Yesterday, the United Nations Educational, Scientific and Cultural Organization Palestine as its 195th member. The US immediately announced it would no longer fund UNESCO. Laws from 1990 and 1994 prohibit American financing of any UN organization that recognizes Palestine as a member. That means a quarter of UNESCO’s funding, beginning with $60 million scheduled for this month, will dry up. Although the Obama Administration will try to find ways to support UNESCO in other ways, State Department attorneys see the US law prohibiting funding for UNESCO as air-tight, and UNESCO is prohibited from using any ‘extra’ funding for operations.
The Israeli reaction:
The Israeli ambassador, Nimrod Barkan, said that Unesco had done “a great disservice” to international efforts to restart negotiations between Israel and the Palestinians. “Unesco deals in science, not in science fiction,” he said, noting that a Palestinian state is not otherwise recognized by the international community. Unesco, he said, had acted on a “political subject outside of its competence.”
The Palestinian reply:
Washington has to look at these laws that should have been changed ages ago,” said Muhammad Shtayyeh, a close aide to the Palestinian president, Mahmoud Abbas. “The P.L.O. is not a terrorist organization anymore. It exchanged letters of recognition with Israel back in 1993.”
Both Democrats and Republicans blamed the Palestinians for throwing yet another obstacle into the peace process. First, UNESCO membership is separate from the peace process, so why all the fuss? Second, both the Palestinians and Israelis have pledged to present their respective views of borders to the Quartet (US, EU, Russian and UN), the unofficial lead agency, replacing the US, within 3 months. This is a step forward for peace that came in the wake of the Palestinian UN bid for statehood. UNESCO membership doesn’t affect the Quartet process one way or another.
In other news concerning Palestinian statehood, it appears the US has rounded up enough ‘no’ votes on the Security Council to deny the Palestinian petition without a US veto.
The Quartet this week laid out a challenge to both parties, Israel and Palestine, that they come up with boundary maps within a three month time-line imposed by the Quatet. Both agreed. In the past, these types of demands were made behind-the-scenes and no transparency or public accountability.

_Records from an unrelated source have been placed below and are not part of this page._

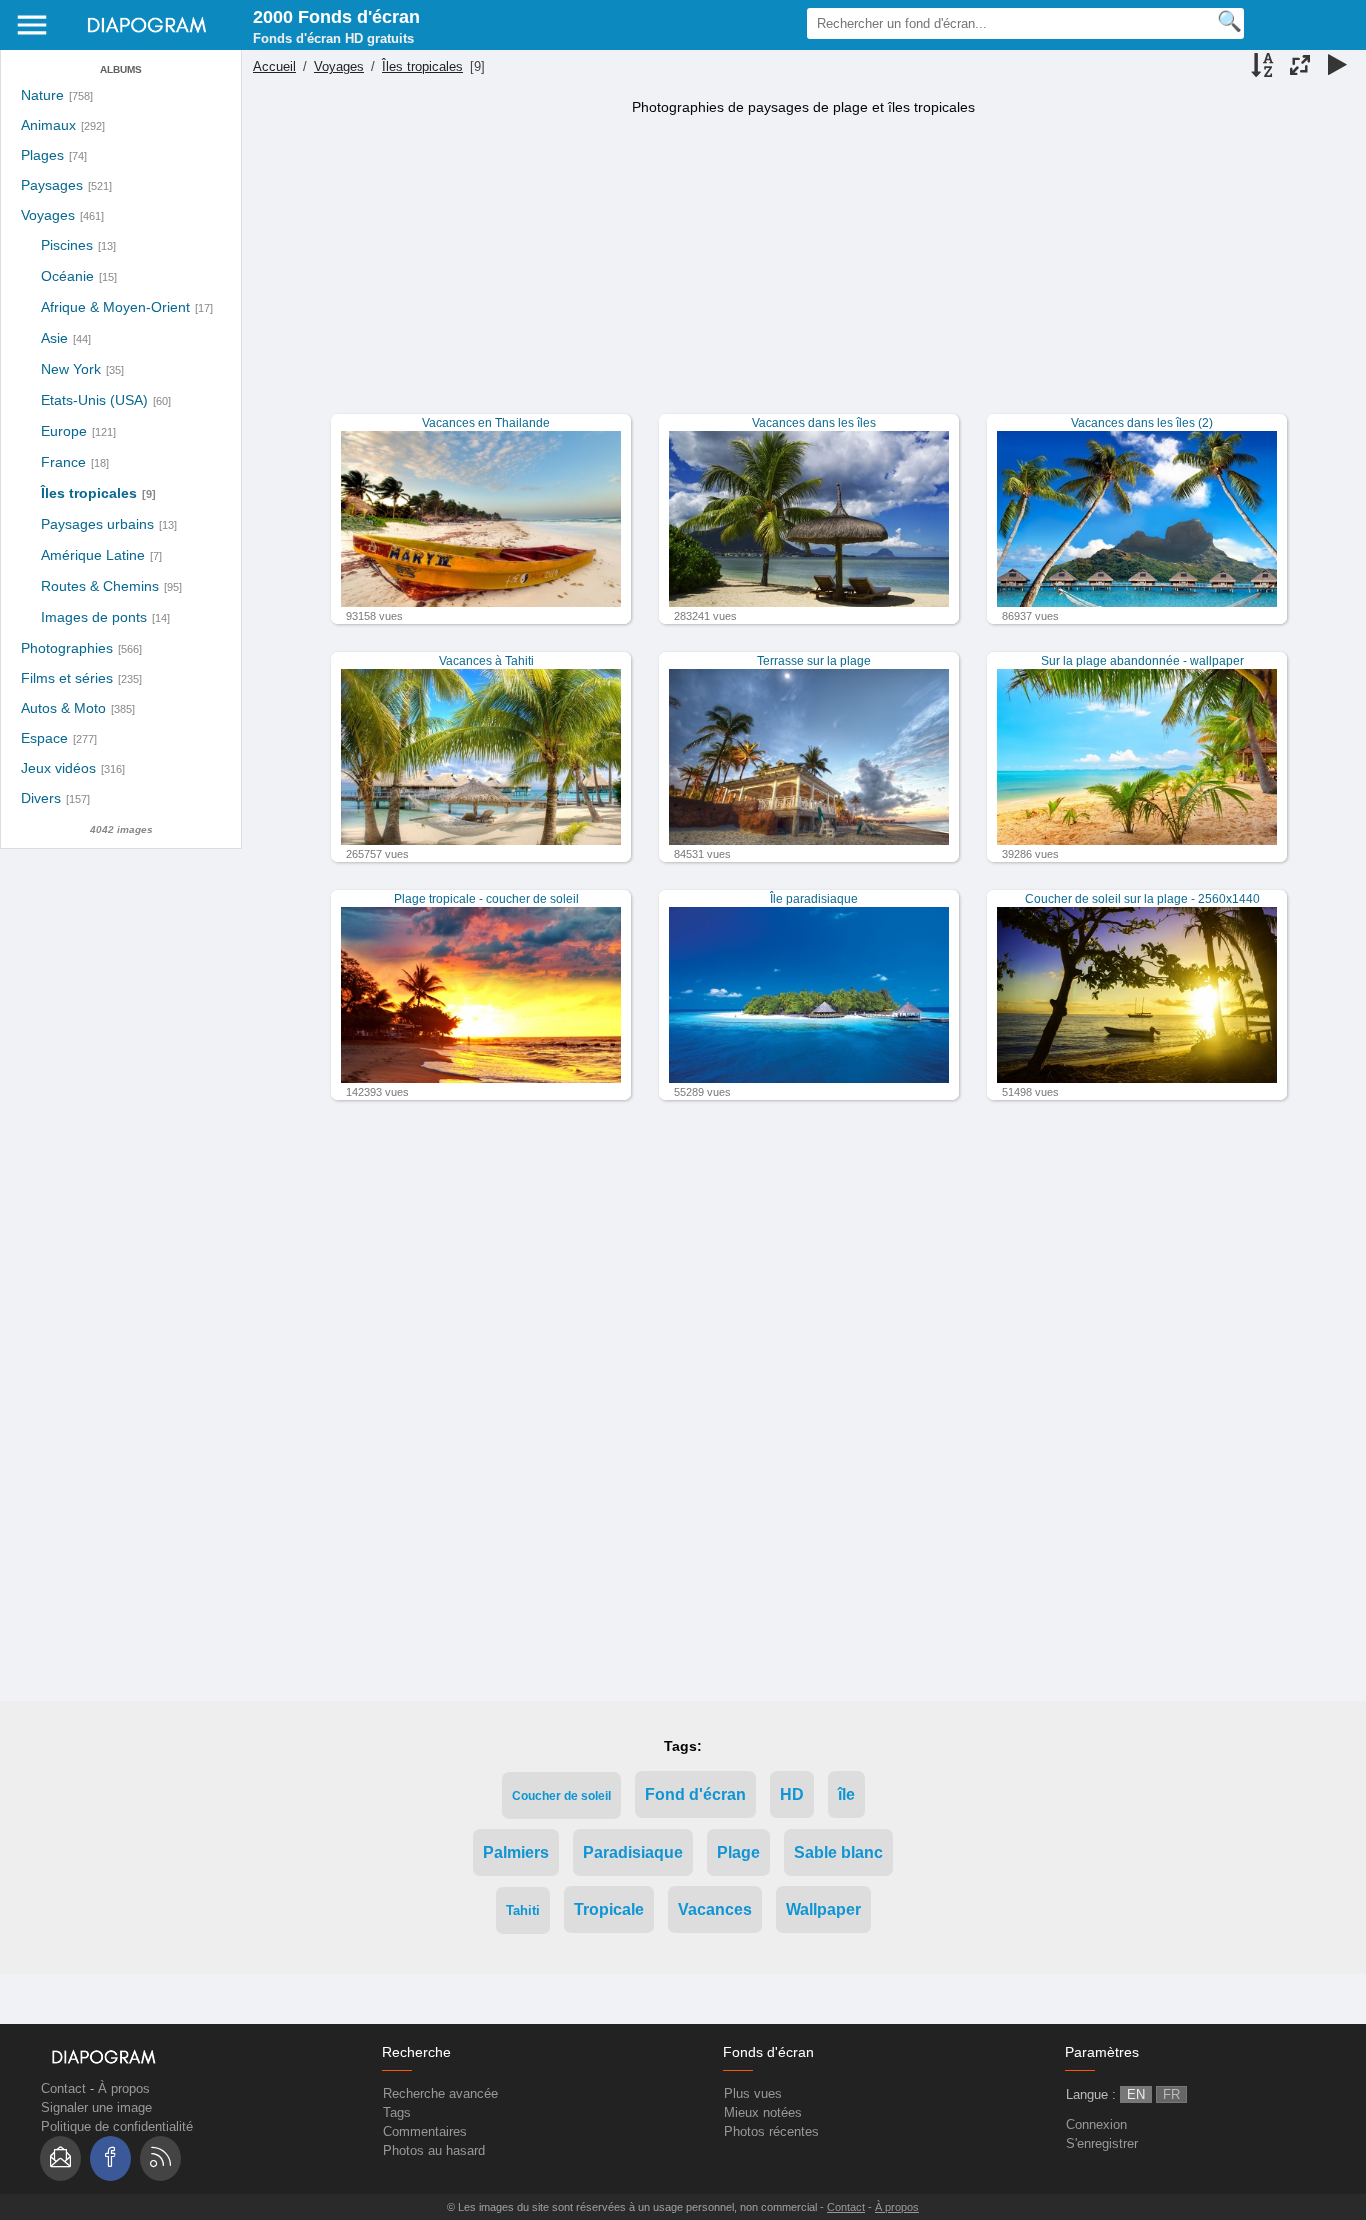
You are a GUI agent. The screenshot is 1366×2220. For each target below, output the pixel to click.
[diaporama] (1337, 67)
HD (792, 1794)
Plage (738, 1852)
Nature (42, 95)
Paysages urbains (97, 524)
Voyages (48, 215)
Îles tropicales (89, 493)
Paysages (52, 185)
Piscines (67, 245)
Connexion (1096, 2124)
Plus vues (753, 2093)
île (846, 1794)
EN (1136, 2094)
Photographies (67, 648)
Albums (121, 69)
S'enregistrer (1102, 2143)
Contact (63, 2088)
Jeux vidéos (58, 768)
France (63, 462)
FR (1171, 2094)
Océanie (67, 276)
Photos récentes (771, 2131)
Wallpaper (823, 1909)
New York (71, 369)
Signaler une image (96, 2107)
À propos (124, 2088)
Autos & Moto (63, 708)
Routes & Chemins (100, 586)
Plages (42, 155)
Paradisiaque (633, 1852)
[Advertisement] (801, 274)
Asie (54, 338)
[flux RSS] (160, 2158)
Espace (44, 738)
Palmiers (516, 1852)
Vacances (715, 1909)
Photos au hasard (434, 2150)
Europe (64, 431)
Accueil (274, 66)
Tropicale (609, 1909)
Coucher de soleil (561, 1795)
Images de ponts (94, 617)
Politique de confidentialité (117, 2126)
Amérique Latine (93, 555)
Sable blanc (838, 1852)
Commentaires (425, 2131)
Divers (41, 798)
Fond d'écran (695, 1794)
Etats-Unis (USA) (94, 400)
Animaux (48, 125)
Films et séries (67, 678)
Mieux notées (763, 2112)
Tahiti (523, 1910)
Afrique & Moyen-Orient (115, 307)
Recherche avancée (440, 2093)
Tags (397, 2112)
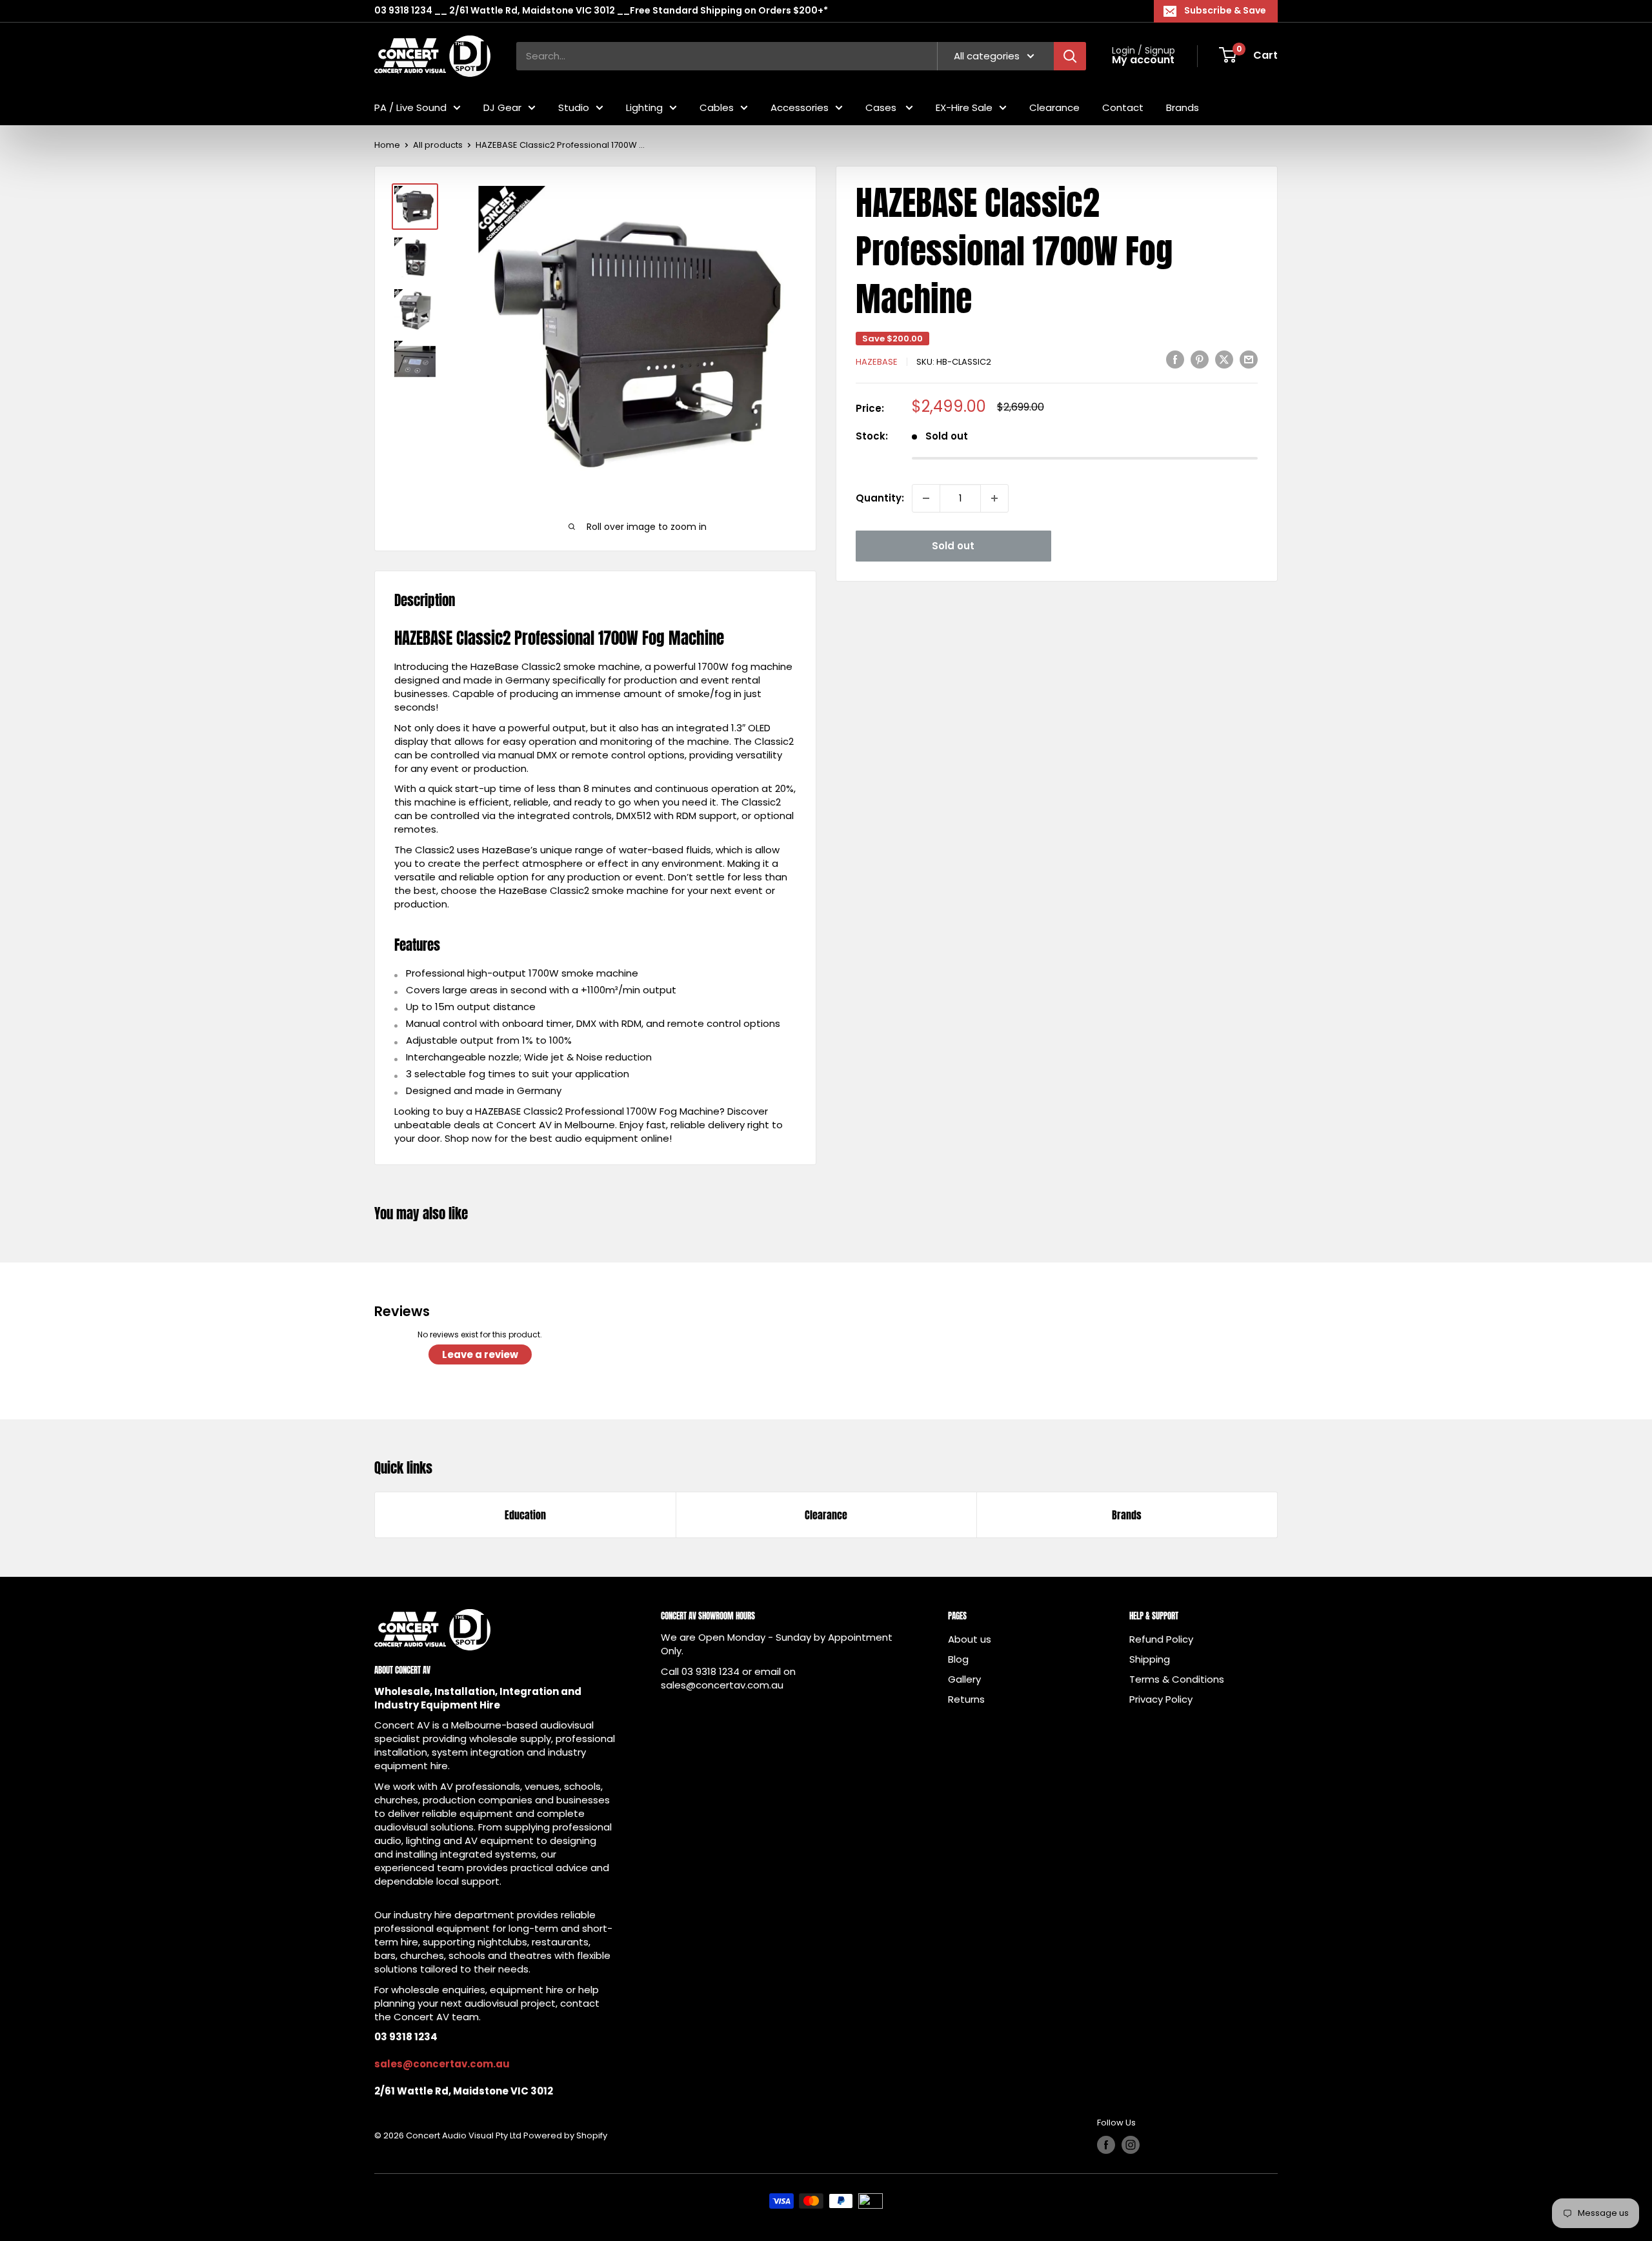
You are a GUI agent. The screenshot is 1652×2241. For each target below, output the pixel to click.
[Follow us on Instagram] (1131, 2145)
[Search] (1070, 55)
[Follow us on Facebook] (1106, 2145)
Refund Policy (1161, 1639)
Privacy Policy (1161, 1699)
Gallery (964, 1679)
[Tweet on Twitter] (1224, 359)
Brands (1182, 107)
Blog (958, 1659)
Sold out (953, 546)
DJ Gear (502, 107)
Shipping (1149, 1659)
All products (438, 145)
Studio (573, 107)
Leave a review (480, 1354)
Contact (1122, 107)
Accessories (800, 107)
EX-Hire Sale (964, 107)
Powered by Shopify (565, 2135)
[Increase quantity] (994, 498)
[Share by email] (1249, 359)
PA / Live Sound (410, 107)
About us (969, 1639)
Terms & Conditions (1176, 1679)
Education (525, 1515)
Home (387, 145)
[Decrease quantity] (926, 498)
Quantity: (880, 498)
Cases (882, 107)
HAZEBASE (877, 362)
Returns (966, 1699)
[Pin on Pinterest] (1200, 359)
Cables (717, 107)
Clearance (1054, 107)
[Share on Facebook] (1175, 359)
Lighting (644, 107)
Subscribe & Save (1225, 10)
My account (1143, 60)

Finally, in her new book former Secretary of State Condi Rice admits surprise that the Obama Administration did not follow-up on the significant progress she, former Israeli PM Olmert, and PA President Abbas made in resolving some of the thorniest issues of peace in the last months of the Olmert Administratioin. Instead, the Obama Administration chose to ignore the past and begin at zero.
This was an unforgivable strategic error on the part of the Obama Administration. The Olmert/Rice/Abbas negotiations, and what they agreed to, is well-known in Israeli political circles. Obama could have insisted that negotiations under his leadership start from the Olmert/Rice base. He didn’t, and now the world sees Israel as a state unwilling to engage peace as attempted by former PMs Barak and Olmert. Instead, Israel is seen as a ‘refusnik’ pariah state unwilling to accept legitimate interests on the part of Palestinian and unable to compromise.